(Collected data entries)

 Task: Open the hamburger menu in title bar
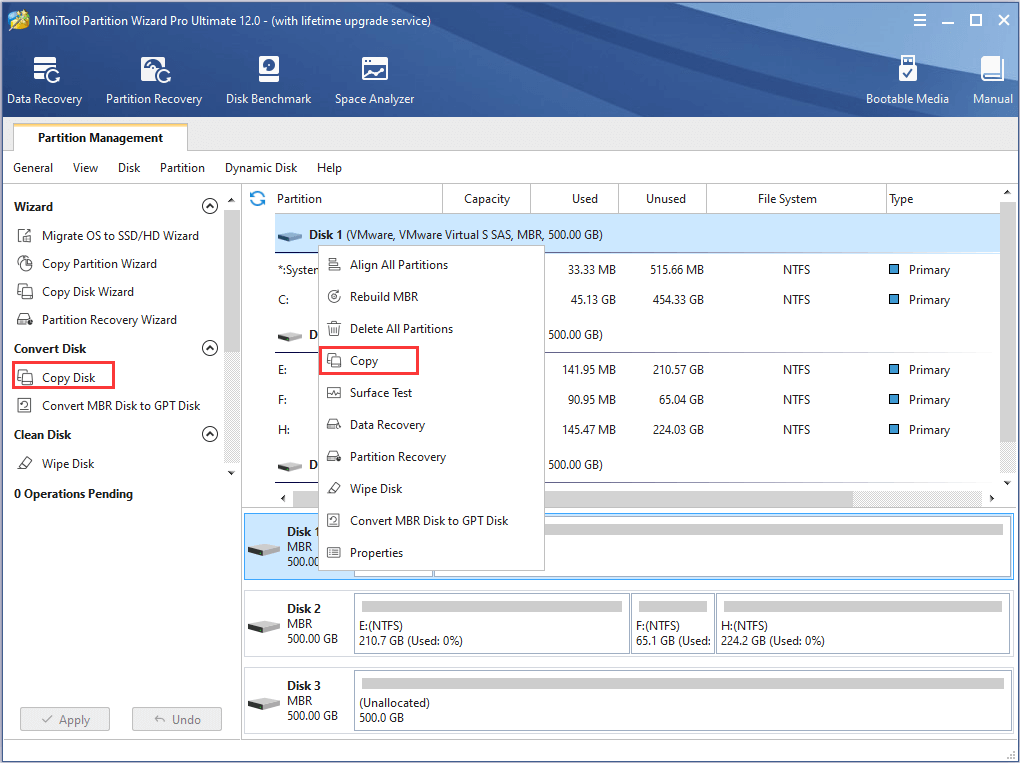pyautogui.click(x=919, y=20)
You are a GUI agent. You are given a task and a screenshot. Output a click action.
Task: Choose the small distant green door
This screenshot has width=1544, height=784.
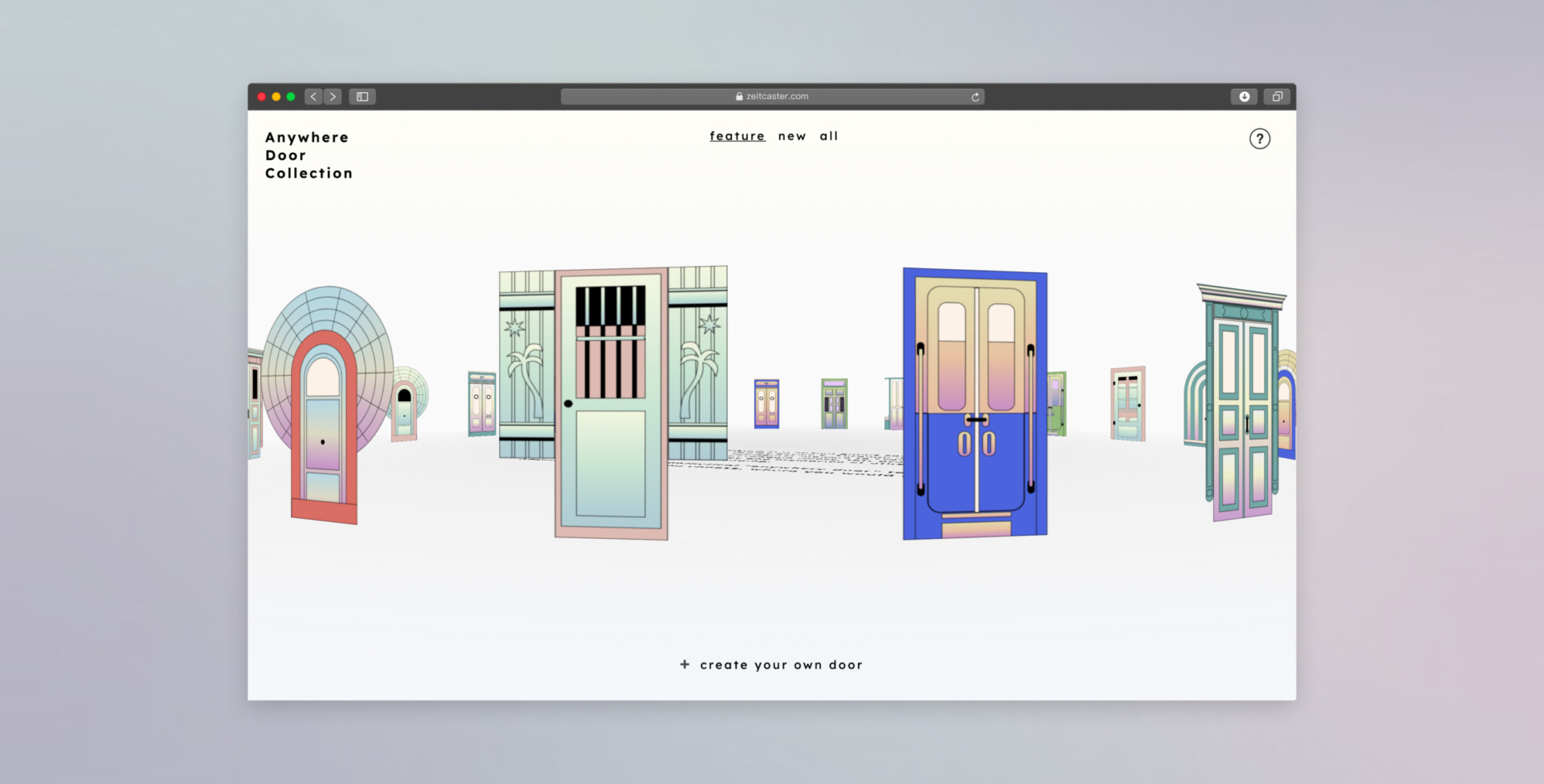point(834,403)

§ What the task asks: Your answer must be an exact copy of the lines from the one with "You are a GUI" through the final line of the data, both included, without any pictures.

§ Reply to the exercise:
You are a GUI agent. You are given a task and a screenshot. Output a click action.
Task: Choose the small distant green door
This screenshot has width=1544, height=784.
point(834,403)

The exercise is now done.